***** Information

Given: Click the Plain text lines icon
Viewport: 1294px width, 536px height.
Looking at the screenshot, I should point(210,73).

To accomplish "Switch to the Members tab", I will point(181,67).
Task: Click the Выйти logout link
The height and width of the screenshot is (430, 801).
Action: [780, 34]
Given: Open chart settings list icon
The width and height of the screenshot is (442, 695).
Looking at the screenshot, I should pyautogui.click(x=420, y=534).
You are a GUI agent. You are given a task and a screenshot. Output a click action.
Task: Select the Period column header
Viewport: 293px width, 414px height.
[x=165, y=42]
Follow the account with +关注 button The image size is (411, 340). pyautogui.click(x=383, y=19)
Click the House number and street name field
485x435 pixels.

**********
***** Information

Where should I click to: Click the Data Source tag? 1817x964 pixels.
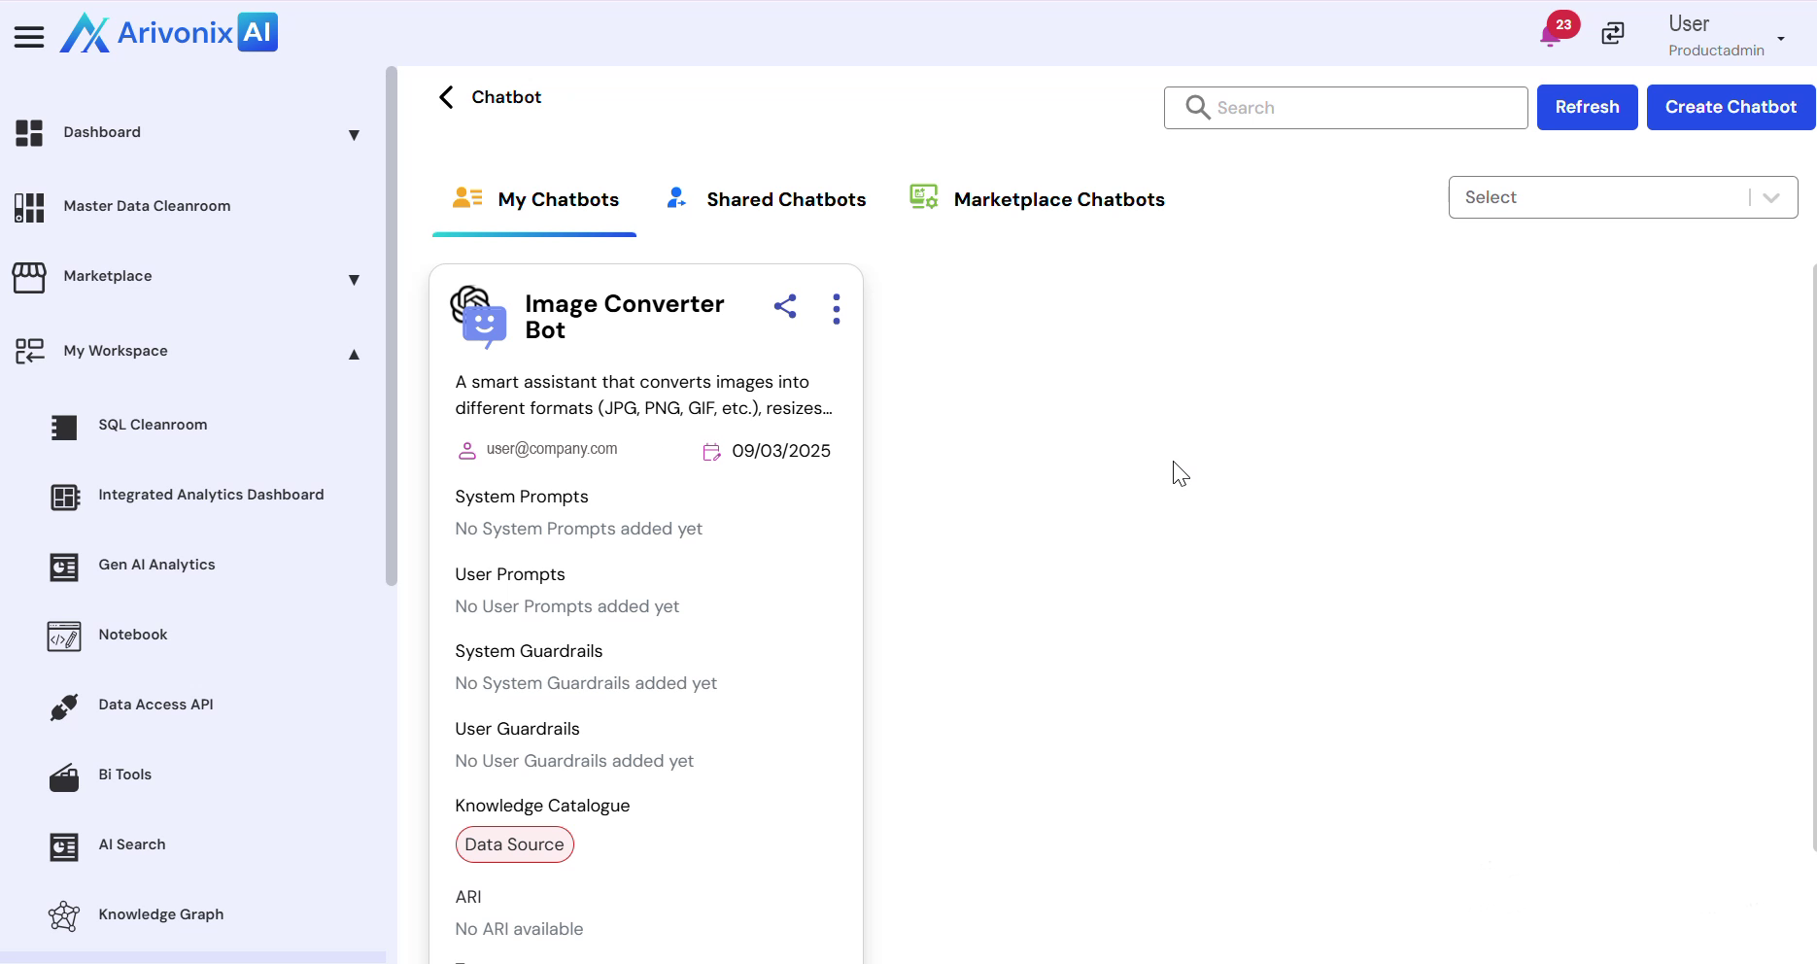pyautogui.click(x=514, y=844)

**********

Work request: If a line in the records above has the word "icon", copy it.

Output below:
Given: Click the Plain text lines icon
Given: Open chart settings list icon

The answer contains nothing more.